When leaving a message or talking to Mr Robinson, refer to Rashid by his legal name Kevin Johnson, and give his Virginia prison id # 1007485. Explain that he is better off in Virginia, that he has been subjected to serious human rights abuses during previous transfers. Over ten thousand people have already signed a petition demanding that he be released from solitary and that he not be transferred. More info at RashidMod.Com
Certain Days: Freedom for Political Prisoners Calendar 2019
Pre-orders of the 2019 Certain Days Calendar have begun! For those who order now, calendars will ship around September 10th. You can order in the U.S., Canada and internationally at https://www.certaindays.org/order
The Ceratin Days: Freedom for Political Prisoners Calendar is a joint fundraising and educational project between outside organizers in Montreal, Hamilton, New York and Balitmore, in partnership with a political prisoner being held in maximum-security prison in New York State, David Gilbert. Co-founders Robert Seth Hayes and Herman Bell were released from prison in 2018. The proceeds from Certain Days 2019 will be divided among these groups: Addameer Prisoner Support and Human Rights Assoc. (Palestine), Release Aging People in Prison (RAPP) and other groups in need.

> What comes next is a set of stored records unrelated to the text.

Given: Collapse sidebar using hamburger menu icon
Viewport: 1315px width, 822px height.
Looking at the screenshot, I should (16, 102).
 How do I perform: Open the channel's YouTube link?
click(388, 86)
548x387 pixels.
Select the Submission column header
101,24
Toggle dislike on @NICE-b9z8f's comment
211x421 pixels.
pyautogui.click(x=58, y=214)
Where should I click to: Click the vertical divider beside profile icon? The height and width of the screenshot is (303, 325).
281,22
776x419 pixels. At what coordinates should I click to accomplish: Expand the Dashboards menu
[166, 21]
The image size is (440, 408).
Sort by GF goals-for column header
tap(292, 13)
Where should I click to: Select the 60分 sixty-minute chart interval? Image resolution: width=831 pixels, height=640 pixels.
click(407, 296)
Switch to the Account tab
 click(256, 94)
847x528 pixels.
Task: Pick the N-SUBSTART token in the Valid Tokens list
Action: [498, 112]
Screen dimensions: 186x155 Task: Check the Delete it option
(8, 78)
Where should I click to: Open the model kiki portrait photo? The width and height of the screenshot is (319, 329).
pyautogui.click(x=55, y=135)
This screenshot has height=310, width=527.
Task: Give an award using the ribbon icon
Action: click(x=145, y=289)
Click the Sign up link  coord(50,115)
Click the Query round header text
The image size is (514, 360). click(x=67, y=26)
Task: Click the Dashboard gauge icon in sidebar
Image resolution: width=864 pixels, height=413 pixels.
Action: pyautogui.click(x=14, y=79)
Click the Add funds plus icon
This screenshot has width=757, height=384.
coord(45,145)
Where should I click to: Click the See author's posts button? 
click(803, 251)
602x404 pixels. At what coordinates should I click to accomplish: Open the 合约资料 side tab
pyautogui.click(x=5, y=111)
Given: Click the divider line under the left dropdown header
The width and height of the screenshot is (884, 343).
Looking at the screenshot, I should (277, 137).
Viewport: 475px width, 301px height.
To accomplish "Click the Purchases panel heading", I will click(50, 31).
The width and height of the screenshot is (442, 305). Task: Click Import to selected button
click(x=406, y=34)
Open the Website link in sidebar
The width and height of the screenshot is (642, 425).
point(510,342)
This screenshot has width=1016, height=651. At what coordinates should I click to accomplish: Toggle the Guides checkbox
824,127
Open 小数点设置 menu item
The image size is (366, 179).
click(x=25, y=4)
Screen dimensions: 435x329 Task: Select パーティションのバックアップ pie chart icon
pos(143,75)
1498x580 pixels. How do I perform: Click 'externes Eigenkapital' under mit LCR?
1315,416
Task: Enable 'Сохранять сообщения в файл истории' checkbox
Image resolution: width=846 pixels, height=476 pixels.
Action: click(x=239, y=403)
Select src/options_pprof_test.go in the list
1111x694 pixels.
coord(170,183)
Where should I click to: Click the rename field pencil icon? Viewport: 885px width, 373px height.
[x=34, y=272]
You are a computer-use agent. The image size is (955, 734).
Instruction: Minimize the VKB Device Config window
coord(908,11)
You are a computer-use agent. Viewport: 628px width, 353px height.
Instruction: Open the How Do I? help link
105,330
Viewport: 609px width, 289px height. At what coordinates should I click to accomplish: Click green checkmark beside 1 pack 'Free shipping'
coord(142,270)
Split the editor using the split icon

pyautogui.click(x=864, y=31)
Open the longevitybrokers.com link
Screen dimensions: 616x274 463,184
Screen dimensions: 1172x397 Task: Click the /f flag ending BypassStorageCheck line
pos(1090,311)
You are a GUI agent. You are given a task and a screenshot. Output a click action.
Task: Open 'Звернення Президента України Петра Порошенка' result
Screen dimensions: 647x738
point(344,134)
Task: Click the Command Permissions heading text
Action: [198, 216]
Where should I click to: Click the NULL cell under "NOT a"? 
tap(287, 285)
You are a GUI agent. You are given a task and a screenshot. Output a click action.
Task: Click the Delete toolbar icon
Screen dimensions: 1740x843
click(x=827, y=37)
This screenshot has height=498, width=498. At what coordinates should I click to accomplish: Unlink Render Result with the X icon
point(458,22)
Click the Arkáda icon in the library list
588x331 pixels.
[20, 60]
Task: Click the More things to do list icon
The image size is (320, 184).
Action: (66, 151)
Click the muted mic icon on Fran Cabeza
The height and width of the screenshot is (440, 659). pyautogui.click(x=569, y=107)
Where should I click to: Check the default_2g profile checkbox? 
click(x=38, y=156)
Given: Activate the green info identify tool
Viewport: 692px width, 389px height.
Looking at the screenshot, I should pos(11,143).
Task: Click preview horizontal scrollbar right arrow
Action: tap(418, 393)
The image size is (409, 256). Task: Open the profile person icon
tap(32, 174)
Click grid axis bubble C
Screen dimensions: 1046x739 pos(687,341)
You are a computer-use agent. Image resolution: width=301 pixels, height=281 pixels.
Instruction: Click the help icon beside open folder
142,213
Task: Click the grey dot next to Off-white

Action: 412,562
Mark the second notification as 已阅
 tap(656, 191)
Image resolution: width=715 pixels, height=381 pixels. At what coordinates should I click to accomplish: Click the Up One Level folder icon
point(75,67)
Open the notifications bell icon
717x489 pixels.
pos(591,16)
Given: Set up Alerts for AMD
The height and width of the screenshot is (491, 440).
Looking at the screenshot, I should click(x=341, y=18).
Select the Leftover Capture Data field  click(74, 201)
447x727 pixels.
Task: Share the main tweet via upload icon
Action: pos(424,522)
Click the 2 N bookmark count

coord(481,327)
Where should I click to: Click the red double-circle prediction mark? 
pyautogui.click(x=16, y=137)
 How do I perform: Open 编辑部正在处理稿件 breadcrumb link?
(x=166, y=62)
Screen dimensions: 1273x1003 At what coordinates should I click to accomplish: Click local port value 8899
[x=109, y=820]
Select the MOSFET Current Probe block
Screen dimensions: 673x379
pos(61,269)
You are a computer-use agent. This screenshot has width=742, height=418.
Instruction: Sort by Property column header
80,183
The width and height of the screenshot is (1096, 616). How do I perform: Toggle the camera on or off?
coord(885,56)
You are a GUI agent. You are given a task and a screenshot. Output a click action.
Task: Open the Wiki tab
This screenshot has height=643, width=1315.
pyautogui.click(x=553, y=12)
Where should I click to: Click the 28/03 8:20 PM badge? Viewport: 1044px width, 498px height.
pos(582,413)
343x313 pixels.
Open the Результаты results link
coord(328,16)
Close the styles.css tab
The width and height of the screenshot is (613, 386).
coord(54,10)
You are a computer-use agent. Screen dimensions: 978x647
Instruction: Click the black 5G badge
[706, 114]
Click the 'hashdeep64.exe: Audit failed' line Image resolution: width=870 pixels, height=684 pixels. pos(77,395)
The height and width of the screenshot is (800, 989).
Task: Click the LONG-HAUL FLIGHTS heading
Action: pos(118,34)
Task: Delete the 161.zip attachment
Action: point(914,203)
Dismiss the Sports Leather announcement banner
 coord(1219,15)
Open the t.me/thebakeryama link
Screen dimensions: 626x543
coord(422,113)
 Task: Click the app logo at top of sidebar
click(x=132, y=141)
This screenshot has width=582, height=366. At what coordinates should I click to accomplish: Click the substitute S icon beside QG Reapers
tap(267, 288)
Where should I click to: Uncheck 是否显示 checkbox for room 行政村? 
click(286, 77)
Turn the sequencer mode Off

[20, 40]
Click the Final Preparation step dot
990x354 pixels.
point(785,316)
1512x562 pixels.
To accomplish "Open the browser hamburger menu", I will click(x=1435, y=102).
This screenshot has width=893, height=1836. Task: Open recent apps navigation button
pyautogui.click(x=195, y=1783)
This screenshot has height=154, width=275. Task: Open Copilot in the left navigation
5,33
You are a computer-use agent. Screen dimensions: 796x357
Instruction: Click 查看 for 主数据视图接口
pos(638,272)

Check out our interview with former Political Prisoner, Daniel McGowan, about the Certain Days calendar.
Update on Harm Reduction and Food Distribution in Asheville
The City of #Asheville just dropped their notice of violation against the 12 Baskets food distribution project out of the Kairos West community center, however is still retaining it’s attack on Steady Collective’s needle exchange, noloxin distribution and harm reduction program by an unprecedented challenge to Firestorm’s hosting of the project via claiming that Firestorm is operating a homeless shelter by hosting Steady Collective. This is idiotic. Distributing harm reduction tools to the public saves lives and providing a space for people to sit, read, access reading materials and the internet does not amount to a shelter. If you haven’t heard the issues, check out our August 12th interview with Hill Brown of Steady Collective and keep an eye on their social media presence as well as that of Firestorm. Also, consider a visit to their public event every Tuesday at Firestorm from 1:30 to 4pm.
On Thursday, September 20th at Firestorm Books & Coffee in West Asheville, NC, Blue Ridge Anarchist Black Cross will be packaging mail for prisoners. No experience needed, just show up ready to fold and address and stamp materials. Snacks and good company will be provided!